Purdue ECE part of new Intel Labs Resilient Architectures and Robust Electronics (RARE) Multi-University Research Center
Purdue University is part of a new initiative from Intel Labs' University Research & Collaboration Office (URC). The multi-university research center called Resilient Architectures and Robust Electronics (RARE) will focus on assessing and improving the resiliency, reliability, and security of Intel® hardware and software, including the security of Intel® silicon integrated circuits. In addition, all research will be made public to the general semiconductor industry.
The RARE center launched in Q4 of 2021 and will operate for three years. The main research areas include:
Error characteristics of computing: Indentify silicon failure mechanisms that result in computer errors of various types and provide mitigations of and response to these conditions.
- New solutions, techniques, and mechanisms to detect compute failure conditions: Improve the handling of compue failures by providing new detection and mitigation mechanisms.
- Research and tools for side-channels-free and fault-tolerant processors: Advance research related to speculative execution and other security issues such as fault injections attacks.
- Novel hardware mitigations: Advance secure, confidential computing with new concepts learned from a clean slate processor design.
"Securing Intel technology and increasing the reliability of our semiconductors is our top priority," said Frank McKeen, senior principal engineer, Intel Labs. "Environmental anomalies and fault injection attacks, for example, are becoming more common, and there is a need to increase error detection and discover new ways to recover from errors. Through collaborating with these leading academic researchers, we will find solutions and novel approaches to these important industry-wide electronic security challenges."

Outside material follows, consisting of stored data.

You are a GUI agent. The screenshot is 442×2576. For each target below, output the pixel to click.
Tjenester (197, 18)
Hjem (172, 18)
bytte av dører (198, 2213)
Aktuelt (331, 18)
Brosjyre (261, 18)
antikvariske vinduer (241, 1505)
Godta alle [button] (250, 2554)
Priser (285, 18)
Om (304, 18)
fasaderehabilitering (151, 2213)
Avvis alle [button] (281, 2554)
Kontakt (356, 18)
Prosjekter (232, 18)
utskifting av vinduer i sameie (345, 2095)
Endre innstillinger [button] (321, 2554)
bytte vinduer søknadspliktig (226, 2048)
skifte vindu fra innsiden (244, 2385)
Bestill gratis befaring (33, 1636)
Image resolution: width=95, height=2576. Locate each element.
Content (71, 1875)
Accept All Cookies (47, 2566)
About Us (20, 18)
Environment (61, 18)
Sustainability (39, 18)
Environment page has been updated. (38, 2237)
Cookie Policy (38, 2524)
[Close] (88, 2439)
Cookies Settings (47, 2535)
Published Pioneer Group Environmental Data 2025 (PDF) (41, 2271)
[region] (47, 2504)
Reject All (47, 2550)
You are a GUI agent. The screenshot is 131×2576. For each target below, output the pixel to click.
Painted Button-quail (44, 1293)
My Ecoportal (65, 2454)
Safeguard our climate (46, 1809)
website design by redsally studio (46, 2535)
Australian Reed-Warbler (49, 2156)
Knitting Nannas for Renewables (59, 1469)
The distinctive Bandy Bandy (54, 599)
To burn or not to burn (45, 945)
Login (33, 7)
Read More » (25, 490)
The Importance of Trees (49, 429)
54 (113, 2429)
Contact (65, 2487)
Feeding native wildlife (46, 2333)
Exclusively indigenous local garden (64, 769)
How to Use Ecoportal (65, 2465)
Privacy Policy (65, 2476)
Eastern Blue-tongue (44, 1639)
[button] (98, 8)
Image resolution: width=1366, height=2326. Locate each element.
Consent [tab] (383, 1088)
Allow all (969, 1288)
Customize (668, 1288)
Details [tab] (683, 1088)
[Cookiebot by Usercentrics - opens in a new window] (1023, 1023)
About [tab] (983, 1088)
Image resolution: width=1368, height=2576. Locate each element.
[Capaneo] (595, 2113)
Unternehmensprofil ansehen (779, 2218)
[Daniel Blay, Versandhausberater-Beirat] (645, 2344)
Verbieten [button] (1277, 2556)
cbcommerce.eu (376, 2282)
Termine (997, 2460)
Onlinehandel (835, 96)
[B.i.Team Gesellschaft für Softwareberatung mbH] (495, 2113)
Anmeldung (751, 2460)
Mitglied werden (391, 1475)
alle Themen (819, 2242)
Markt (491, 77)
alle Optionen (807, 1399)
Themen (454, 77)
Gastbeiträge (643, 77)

Academic researchers from 10 leading universities were selected to develop new capabilities to help increase the reliability and security of computing technologies. Research areas include systematic mitigation of error conditions and faults and associated impacts on future CPU architectures and implementations. These include faults caused by natural radiation, aging, random effects, noisy environments, and electronic glitches. In addition, research will also investigate intentionally caused faults such as fault injection attacks.
Shreyas Sen, Elmore Associate Professor of Electrical and Computer Engineering and director of the Sensing and Communication (SPARC) Research Lab, is leading a project entitled “Understanding in the Photonic Side-Channel: White-Box Model and Low-Overhead Generic Defenses.”
Sen says he is excited to be part of this opportunity.
“This will allow us to continue our physics-driven white-box approach to physical security vulnerabilities, previously established, through strong multi-year collaboration with Intel, on power and EM side-channels to new domains such as photonic side-channels,” he says. “Such a ground-up approach of understanding the leakage mechanism will allow killing the leakages at its source, with the highest protection and lowest power-performance-area overheads.
The SparcLab team is focused on developing an in-depth theoretical understanding of advanced physical side-channel leakage mechanisms from cryptographic integrated circuits, i.e., going from a black-box to a physics-driven white-box model of leakage. Such deep knowledge then allows the development of new techniques of stopping the leakage at the source itself, using physical-, circuit-, or system-level techniques with the lowest overhead possible. This project aims to explore the fundamentals of a photonic side-channel among other advance physical side-channels.